◆ **WORK REQUEST**
Look through the material below. Copy each line that contains the string "height".

◆ **SOURCE MATERIAL**
^^^^
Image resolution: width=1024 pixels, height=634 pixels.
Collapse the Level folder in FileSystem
^^^^
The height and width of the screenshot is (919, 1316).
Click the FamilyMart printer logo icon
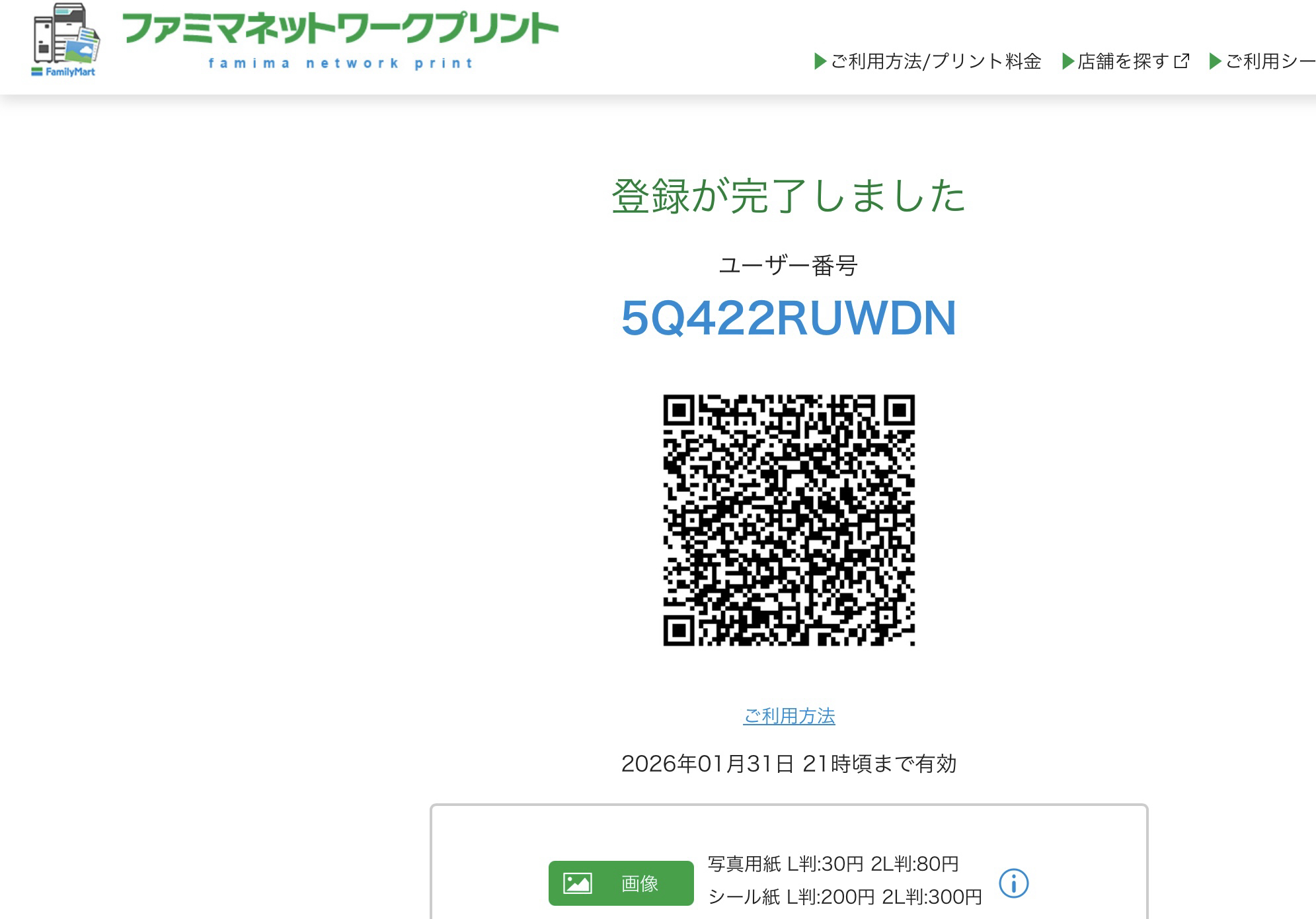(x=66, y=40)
^^^^
◆ **TASK SOLUTION**
Image resolution: width=1024 pixels, height=634 pixels.
The height and width of the screenshot is (919, 1316).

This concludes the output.